• Work item
Make an exact copy of the lines from the one containing "Quiénes somos (40, 2408)" to the end of the records below, and leave out everything else.

○ ○ ○ ○ ○ ○ ○

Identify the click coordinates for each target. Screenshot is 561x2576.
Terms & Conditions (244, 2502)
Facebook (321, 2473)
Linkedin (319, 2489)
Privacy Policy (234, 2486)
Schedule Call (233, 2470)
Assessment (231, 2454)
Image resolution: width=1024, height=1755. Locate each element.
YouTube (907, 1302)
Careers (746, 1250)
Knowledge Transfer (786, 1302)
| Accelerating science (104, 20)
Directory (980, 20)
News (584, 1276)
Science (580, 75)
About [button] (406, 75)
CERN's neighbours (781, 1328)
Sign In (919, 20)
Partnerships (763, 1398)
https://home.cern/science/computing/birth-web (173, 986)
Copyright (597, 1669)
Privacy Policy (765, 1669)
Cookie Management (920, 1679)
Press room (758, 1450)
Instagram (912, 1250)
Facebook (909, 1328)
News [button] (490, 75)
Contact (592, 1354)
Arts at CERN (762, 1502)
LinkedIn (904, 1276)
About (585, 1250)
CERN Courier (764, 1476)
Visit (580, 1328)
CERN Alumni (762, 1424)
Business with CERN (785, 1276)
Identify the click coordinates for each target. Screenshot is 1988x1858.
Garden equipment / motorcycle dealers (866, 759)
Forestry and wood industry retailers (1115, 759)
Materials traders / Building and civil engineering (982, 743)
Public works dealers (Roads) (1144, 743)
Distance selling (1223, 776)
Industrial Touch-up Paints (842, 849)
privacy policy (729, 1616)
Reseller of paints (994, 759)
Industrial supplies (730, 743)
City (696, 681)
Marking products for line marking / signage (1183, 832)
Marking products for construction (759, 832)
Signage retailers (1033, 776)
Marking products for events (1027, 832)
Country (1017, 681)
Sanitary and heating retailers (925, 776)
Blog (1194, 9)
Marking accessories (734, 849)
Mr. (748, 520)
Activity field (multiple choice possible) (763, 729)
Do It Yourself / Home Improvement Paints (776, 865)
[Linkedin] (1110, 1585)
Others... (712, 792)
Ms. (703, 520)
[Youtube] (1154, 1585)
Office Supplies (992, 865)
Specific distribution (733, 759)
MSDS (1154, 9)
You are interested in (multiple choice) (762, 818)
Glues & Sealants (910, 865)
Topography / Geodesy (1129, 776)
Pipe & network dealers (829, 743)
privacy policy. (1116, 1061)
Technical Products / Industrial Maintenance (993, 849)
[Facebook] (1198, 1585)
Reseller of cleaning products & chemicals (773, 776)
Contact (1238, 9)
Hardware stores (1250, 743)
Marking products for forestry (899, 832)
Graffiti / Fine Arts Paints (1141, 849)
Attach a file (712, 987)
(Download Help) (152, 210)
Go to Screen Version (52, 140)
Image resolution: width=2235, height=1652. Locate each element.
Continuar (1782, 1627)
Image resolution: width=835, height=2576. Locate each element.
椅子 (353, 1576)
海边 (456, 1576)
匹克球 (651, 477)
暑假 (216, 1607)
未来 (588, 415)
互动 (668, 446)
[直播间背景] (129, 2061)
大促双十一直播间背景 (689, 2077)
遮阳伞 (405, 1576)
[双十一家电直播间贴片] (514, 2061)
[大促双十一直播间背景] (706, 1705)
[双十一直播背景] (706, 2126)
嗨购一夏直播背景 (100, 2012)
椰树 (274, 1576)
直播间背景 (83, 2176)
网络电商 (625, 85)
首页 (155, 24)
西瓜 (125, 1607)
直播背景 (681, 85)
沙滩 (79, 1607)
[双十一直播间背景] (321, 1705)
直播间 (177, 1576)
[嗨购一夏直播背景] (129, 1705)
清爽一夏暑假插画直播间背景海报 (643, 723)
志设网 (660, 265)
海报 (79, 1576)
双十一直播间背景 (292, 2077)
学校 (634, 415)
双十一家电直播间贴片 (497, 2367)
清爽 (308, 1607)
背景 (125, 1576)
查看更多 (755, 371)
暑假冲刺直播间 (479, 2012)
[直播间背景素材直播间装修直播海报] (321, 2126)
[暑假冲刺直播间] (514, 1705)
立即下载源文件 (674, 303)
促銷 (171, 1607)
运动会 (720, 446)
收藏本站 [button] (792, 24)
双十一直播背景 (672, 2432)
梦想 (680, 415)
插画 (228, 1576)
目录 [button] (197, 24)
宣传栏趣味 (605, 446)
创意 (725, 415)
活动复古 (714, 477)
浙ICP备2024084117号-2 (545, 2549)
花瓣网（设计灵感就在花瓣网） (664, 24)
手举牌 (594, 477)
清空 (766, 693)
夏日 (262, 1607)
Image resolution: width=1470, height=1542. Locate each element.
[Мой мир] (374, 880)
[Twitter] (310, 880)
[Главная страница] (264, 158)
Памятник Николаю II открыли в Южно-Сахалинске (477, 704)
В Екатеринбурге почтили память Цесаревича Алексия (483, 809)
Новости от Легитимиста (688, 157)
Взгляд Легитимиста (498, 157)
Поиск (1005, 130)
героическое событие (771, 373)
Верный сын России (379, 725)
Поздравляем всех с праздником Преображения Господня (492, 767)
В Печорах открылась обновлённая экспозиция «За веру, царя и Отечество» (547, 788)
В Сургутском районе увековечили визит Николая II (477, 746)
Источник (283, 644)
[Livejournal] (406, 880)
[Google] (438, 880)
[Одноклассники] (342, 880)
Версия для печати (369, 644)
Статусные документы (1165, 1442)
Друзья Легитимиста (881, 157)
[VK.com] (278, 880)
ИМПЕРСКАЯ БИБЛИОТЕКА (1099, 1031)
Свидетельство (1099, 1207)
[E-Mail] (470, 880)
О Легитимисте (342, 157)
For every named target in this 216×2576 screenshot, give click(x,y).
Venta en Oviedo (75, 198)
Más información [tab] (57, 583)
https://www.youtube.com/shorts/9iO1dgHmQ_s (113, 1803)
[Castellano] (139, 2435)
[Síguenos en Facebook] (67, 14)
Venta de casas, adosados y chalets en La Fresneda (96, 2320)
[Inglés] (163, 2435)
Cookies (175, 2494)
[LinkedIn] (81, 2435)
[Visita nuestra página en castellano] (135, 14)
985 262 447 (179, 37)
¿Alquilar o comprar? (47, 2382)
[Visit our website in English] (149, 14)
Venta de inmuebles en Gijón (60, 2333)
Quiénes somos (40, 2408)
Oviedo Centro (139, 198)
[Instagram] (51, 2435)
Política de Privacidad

○ ○ ○ ○ ○ ○ ○

• Task output
Quiénes somos (40, 2408)
Oviedo Centro (139, 198)
[Instagram] (51, 2435)
Política de Privacidad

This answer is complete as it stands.